** START OF Data records **

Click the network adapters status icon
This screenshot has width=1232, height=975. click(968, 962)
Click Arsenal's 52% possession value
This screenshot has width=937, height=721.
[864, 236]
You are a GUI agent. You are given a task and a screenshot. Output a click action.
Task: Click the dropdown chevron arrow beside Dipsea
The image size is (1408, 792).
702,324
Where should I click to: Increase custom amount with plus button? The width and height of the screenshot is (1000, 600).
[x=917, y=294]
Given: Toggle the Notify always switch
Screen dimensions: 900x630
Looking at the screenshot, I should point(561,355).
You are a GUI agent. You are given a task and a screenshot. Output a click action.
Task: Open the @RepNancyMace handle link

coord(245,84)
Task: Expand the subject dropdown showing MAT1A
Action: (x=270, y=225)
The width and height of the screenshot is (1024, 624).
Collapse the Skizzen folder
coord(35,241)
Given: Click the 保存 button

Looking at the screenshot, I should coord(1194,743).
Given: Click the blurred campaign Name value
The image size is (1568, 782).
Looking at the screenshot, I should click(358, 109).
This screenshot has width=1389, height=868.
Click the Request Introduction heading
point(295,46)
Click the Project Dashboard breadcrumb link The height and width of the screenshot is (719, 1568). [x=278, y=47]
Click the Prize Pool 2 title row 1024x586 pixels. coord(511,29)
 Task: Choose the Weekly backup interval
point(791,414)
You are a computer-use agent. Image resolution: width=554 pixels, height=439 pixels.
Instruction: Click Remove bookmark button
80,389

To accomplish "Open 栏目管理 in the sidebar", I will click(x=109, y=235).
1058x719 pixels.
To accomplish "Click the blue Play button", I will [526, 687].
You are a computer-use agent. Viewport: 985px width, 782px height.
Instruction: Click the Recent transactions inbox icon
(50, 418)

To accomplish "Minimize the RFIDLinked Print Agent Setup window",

** END OF Data records **

Rewrite all of the items above, changing every "GUI agent" to "interface agent" and leaving the rest unaltered.

Click the network adapters status icon
This screenshot has width=1232, height=975. click(968, 962)
Click Arsenal's 52% possession value
This screenshot has width=937, height=721.
[864, 236]
You are a interface agent. You are given a task and a screenshot. Output a click action.
Task: Click the dropdown chevron arrow beside Dipsea
The image size is (1408, 792).
702,324
Where should I click to: Increase custom amount with plus button? The width and height of the screenshot is (1000, 600).
[x=917, y=294]
Given: Toggle the Notify always switch
Screen dimensions: 900x630
Looking at the screenshot, I should point(561,355).
You are a interface agent. You are given a task and a screenshot. Output a click action.
Task: Open the @RepNancyMace handle link

coord(245,84)
Task: Expand the subject dropdown showing MAT1A
Action: (x=270, y=225)
The width and height of the screenshot is (1024, 624).
Collapse the Skizzen folder
coord(35,241)
Given: Click the 保存 button

Looking at the screenshot, I should coord(1194,743).
Given: Click the blurred campaign Name value
The image size is (1568, 782).
Looking at the screenshot, I should click(358, 109).
This screenshot has width=1389, height=868.
Click the Request Introduction heading
point(295,46)
Click the Project Dashboard breadcrumb link The height and width of the screenshot is (719, 1568). [x=278, y=47]
Click the Prize Pool 2 title row 1024x586 pixels. coord(511,29)
 Task: Choose the Weekly backup interval
point(791,414)
You are a computer-use agent. Image resolution: width=554 pixels, height=439 pixels.
Instruction: Click Remove bookmark button
80,389

To accomplish "Open 栏目管理 in the sidebar", I will click(x=109, y=235).
1058x719 pixels.
To accomplish "Click the blue Play button", I will [526, 687].
You are a computer-use agent. Viewport: 985px width, 782px height.
Instruction: Click the Recent transactions inbox icon
(50, 418)

To accomplish "Minimize the RFIDLinked Print Agent Setup window",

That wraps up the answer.